Title 1. client2vec: Sequences of bank transactions are predictable in the same way as sequences of words are predictable. We know that some words are more likely than others in a given context and the same holds true for bank transactions and purchases. Therefore, given the success of extracting embeddings of words that project them into a high dimensional space where the distance has some semantic meaning, we can also learn meaningful embeddings of clients given their banking transactions. Extending the analogy, account transactions can be seen as words, clients as documents (bags or sequence of words), and the behaviour of a client as the summary of a document.  Just like word or document embeddings, client embeddings should exhibit the fundamental property that neighbouring points in the space of embeddings correspond to clients with similar behaviours.

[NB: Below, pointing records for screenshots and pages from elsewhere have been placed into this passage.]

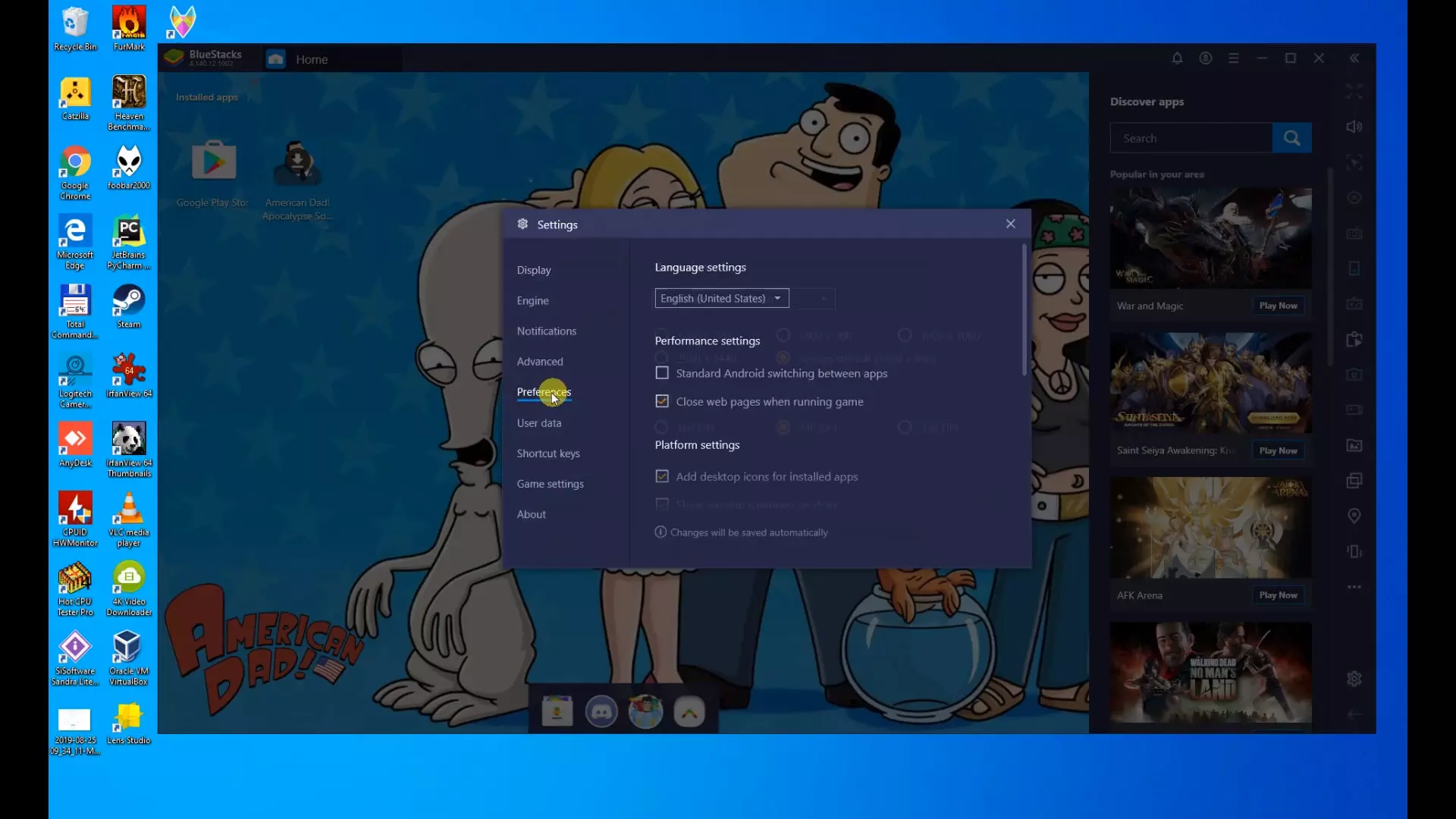The width and height of the screenshot is (1456, 819).
Task: Switch to the Engine settings tab
Action: point(532,300)
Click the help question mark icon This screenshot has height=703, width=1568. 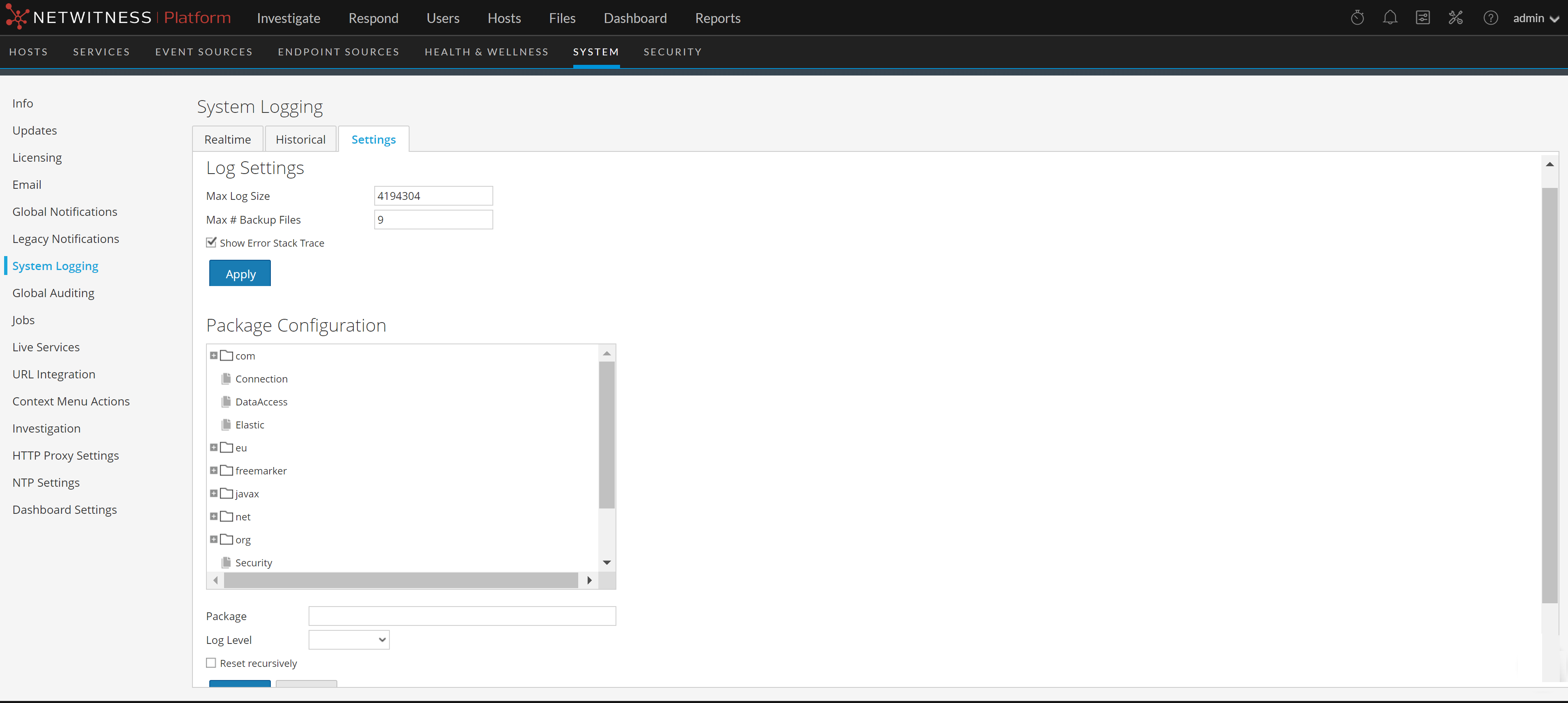click(1490, 18)
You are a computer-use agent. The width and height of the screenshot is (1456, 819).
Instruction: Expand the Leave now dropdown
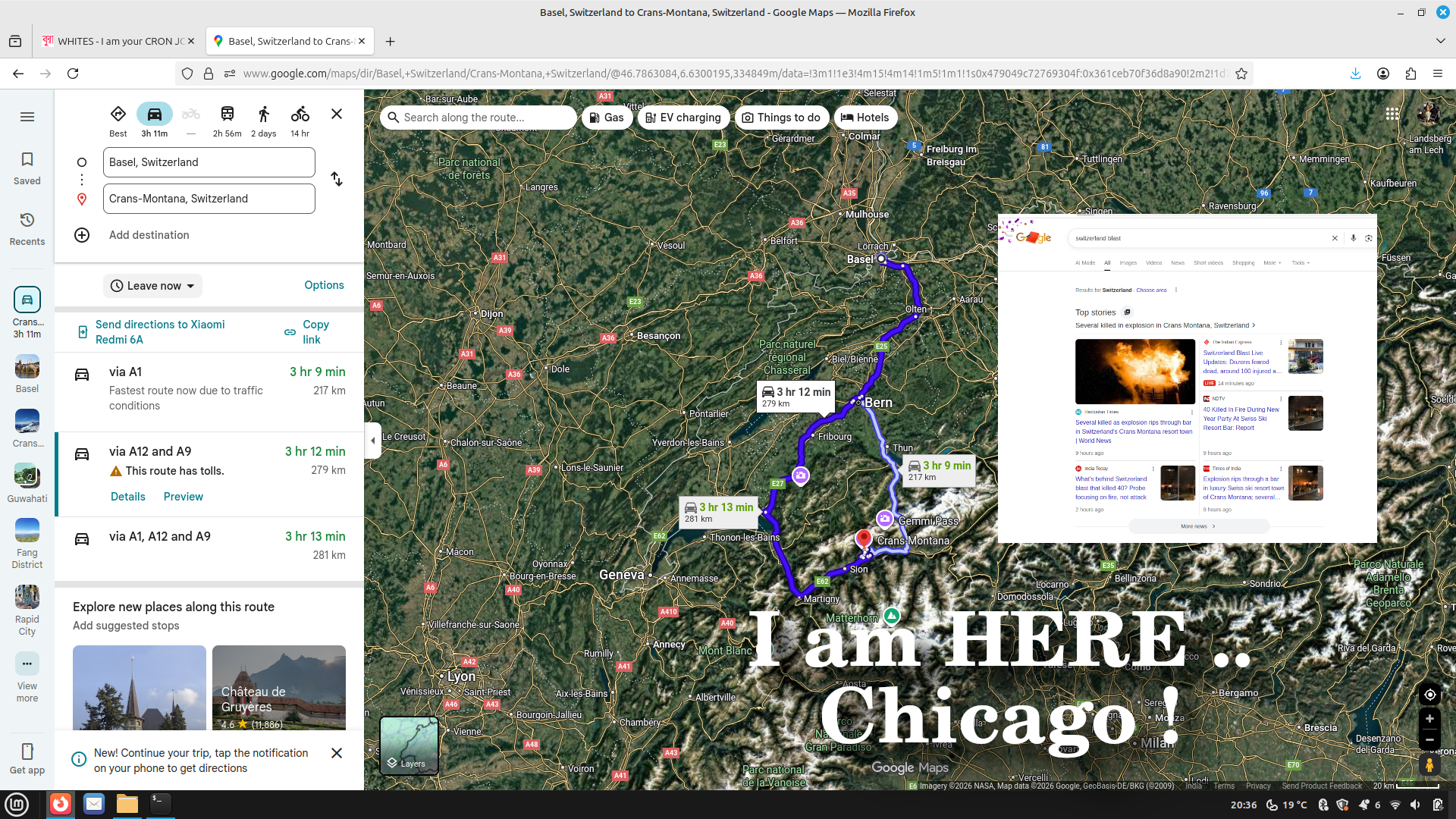[152, 286]
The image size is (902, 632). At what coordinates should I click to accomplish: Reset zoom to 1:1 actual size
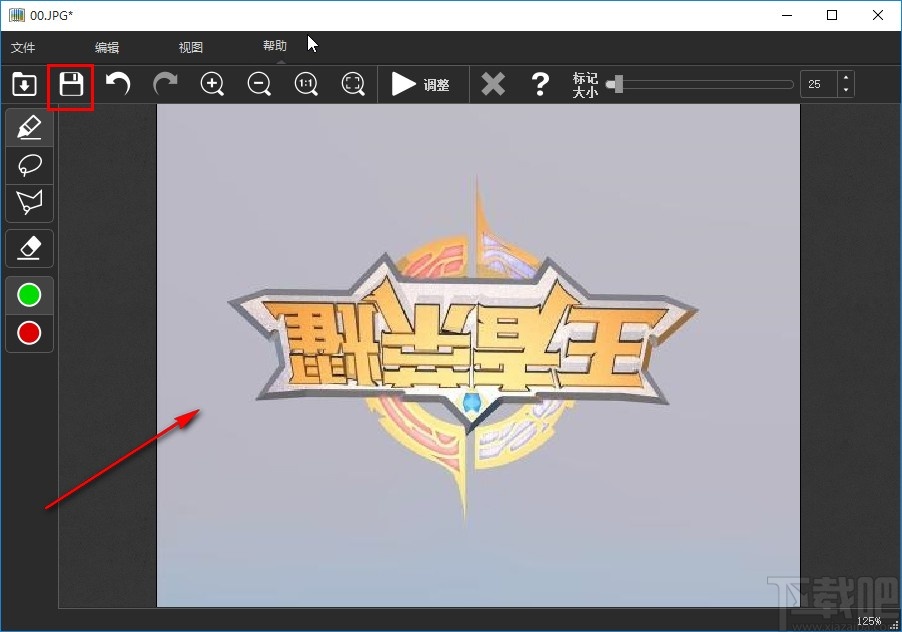pos(306,85)
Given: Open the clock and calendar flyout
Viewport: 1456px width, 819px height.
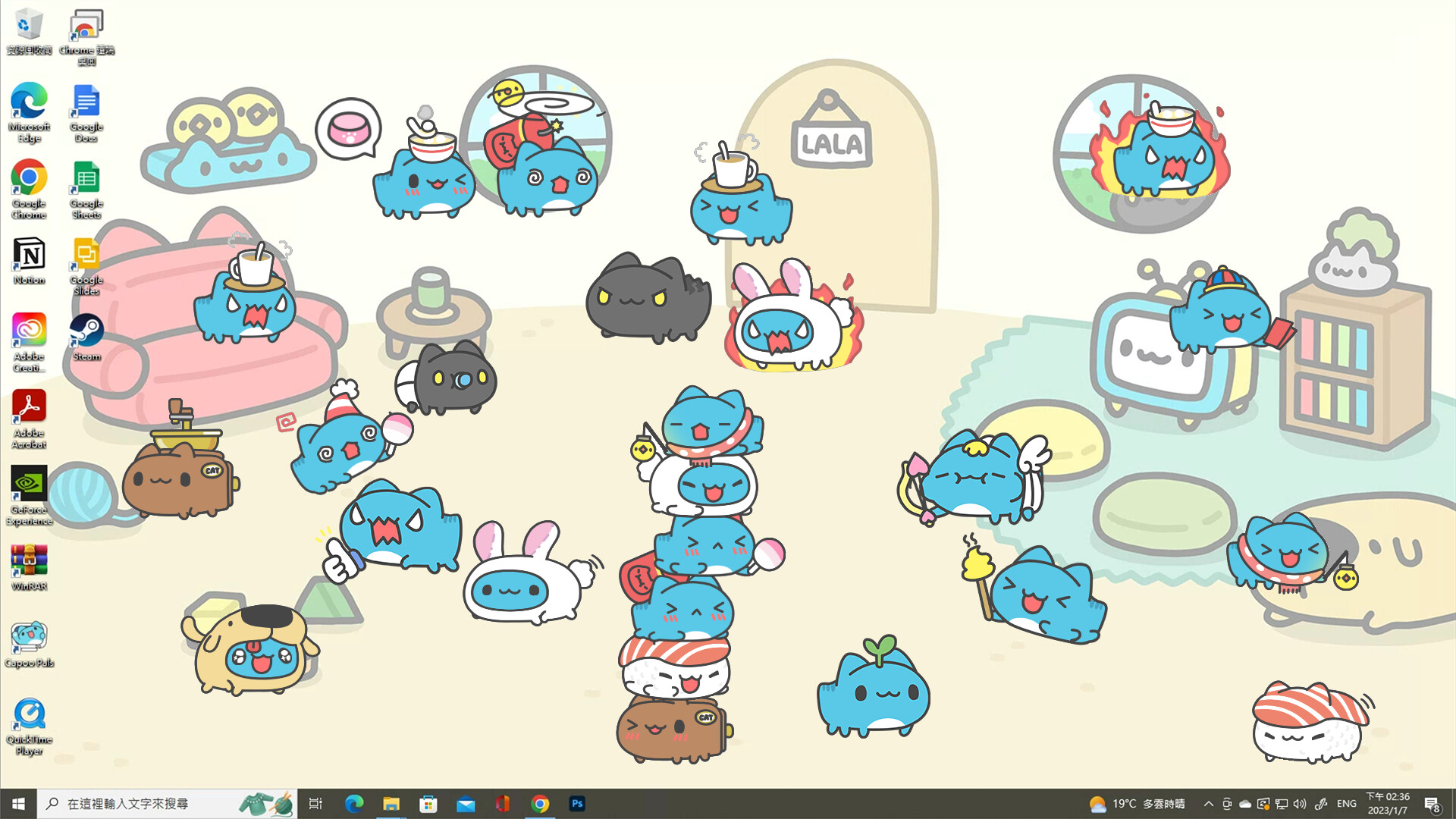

The project would entail experimenting with the approach described in the paper "client2vec: Towards Systematic Baselines for Banking Applications" and applying it to a marketing prediction problem: can you predict who's going to buy Chinese food based on their embedding?

 

Title 2. Entity (categorical) embeddings: 

Deep learning has seen tremendous success in a variety of problems in the past years. However, in real-world tabular data problems, other approaches (e.g. GBMs) are more successful. That doesn't mean that deep learning isn't useful in tabular settings. One of the most interesting contributions is the concept of embeddings for categorical data. Traditional techniques for treating categorical variables (e.g. one-hot encoding, target encoding) have strong limitations, either because they increase the dimensionality of the feature space or because they are specifically tied to the task being solved. Categorical embeddings attempt to solve both issues by mapping the categories into a high dimensionality space where similar categories are near one another. This project would entail implementing categorical embeddings for portuguese locations (concelhos/freguesias): how similar are "Freixo de Espada à Cinta" and "Vila Nova da Barquinha"?

 

Title 3. Causal machine learning: 

Typical machine learning models learn correlations between features and targets. That's good enough if you're trying to predict what will happen, but not if you're predicting what will happen if you do something. For instance, if you're trying to predict the success of a new drug, you don't want to predict whether the patient will get better - you want to predict whether the patient will get better if he's treated with that drug but would remain ill if he didn't get it. That means that your model is estimating the effect of an intervention and not the probability of an event. If you can conduct an A/B test, you can estimate that effect directly. But sometimes all you have is so-called observational data: data that did not result from a proper experiment. In these scenarios, the solution is to use causal machine learning. In this project, you'll estimate the effect of marketing campaigns for individual customers: how big of an effect do you actually get by calling a customer? You'll try different causal techniques (S-learner, T-learner, X-learner, Orthogonal Forests, and Doubly Robust Learners) and explore the proper metrics to assess these models.